How to tax data-driven businesses

So, how can we tax data-driven businesses and meet all the criteria of the trilemma (see part 1) simultaneously? Previous solution strategies suggest either a purely quantitative or qualitative methodology.

Quantitative methodology

Like electric meters, counting the amount and use of electricity flowing through a household, with application programming interfaces as bites & bytes meters, it should already be possible to quantitatively measure the amount and use of data sent cross-borderly within an MNE (and probably even count the underlying user interaction). This first counting step could act in order to assign them to the respective state in a second step. But in this case, above all respective to personal data, a personal data breach seems to be tricky to avoid. Plus: Do we really want to demand from MNE to collect even more data just for the sake of taxation?

Qualitative methodology

Equally conceivable is a taxation approach that considers the underlying algorithm itself in the form of a purely qualitative methodology. In this formal-technical methodology, data would be assigned to countries according to the weighting of the respective algorithm.

However, it remains questionable how a corresponding allocation of value-added contributions should be possible. The idea of only one algorithm to determine is simply wrong. If we think of an MNE more like an ecosystem or an all-over connected organism, the underlying processes are not made possible by just one mega artificial intelligence. In fact, the term artificial intelligence is highly disputed, because we tend to think about just one super machine brain orchestrating e.g. the google empire. But for each application there are countless algorithms (or processes — Dr. Niekler as our computer science expert in the team does not get tired of pointing out the flawed tax lawyers´ terminology).
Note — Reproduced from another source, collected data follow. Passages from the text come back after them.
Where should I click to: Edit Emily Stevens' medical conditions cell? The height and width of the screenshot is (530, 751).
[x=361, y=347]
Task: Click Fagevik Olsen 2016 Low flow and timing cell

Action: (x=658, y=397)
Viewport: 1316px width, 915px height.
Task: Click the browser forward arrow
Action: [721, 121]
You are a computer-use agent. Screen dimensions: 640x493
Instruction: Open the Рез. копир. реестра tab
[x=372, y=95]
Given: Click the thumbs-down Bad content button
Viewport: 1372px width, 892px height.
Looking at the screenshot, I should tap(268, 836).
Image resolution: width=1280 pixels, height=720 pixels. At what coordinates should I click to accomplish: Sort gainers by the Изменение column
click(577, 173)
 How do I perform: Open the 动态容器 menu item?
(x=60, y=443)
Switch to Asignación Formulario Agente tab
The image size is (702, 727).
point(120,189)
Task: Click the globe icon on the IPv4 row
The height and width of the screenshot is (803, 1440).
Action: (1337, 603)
Additionally, the idea of weighting a person’s data might not only tricky, but also eventually ends in a breach of this person´s privacy sphere. And even if possible without, we need to ask our self: are businesses and tax authorities around the world capable of such a technical challenge? And isn´t the underlying weighting of the algorithm not an essential part of the MNE´ business secret?

A mixture of both

So, taxing the digitalized economy ends here? Well, we actually started with this unsatisfactory situation in the beginning. But if we accept the permanent establishment as a fixed principle, and if we assume that broadening the definition of it might not be a bad solution (highly disputed, but due to a lack of space nothing to discuss here), we also thought: this cannot be the answer.

Therefore, we propose a process-oriented approach that could make it possible to meet the criteria of the trilemma — localization, value creation, and control — away from the over-sophisticated focus on user- and algorithm-specific details.

Just conceptualize the cross-border services of a data-driven MNE with its regular functions like research & development, production and marketing.  What happens if it is possible to divide e.g. the production function in separate processes and describe them by process mining, count them by application programming interfaces, and verify them by blockchain methods? In this case, the transparency of the extraction and utilization of data might result in tracking exact locations within the value chain.

In this case, we use the Business Process Model Notation 2.0 (BPMN) as the central tool for the documentation of digital goods and services. As a form of process mining, BPMN describes all processes involved in the value chain. To make it more understandable: BPMN is a business analyse tool that provides a graphical notation for specifying business processes. In other words — with BPMN, you can transform your business in figures and diagrams for the use of everyone. Those processes as describer in turn need anchor points of the business models — which can be provided by application programming interfaces as counter of bites & bytes and the underlying user interaction (remember the electric meter comparison above).

Now imagine you can compare those processes within the MNE functions and (!) different MNE from a tax authority perspective. Even on a very abstract level, without the breach of private sphere or business secrets, you can at least describe those processes, e.g. one of Amazons´ and one of Alphabets´ function. Even if those businesses might have different underlying businesses cases, you will find a R&D function, a marketing function, or a production function. So, what happens, when those functions are basically working the same way, at heart all driven by the same amount of data and the similar integrated software? They might be made comparable. And comparability is something very useful in the world of transfer pricing and its hard-to-value-intangibles.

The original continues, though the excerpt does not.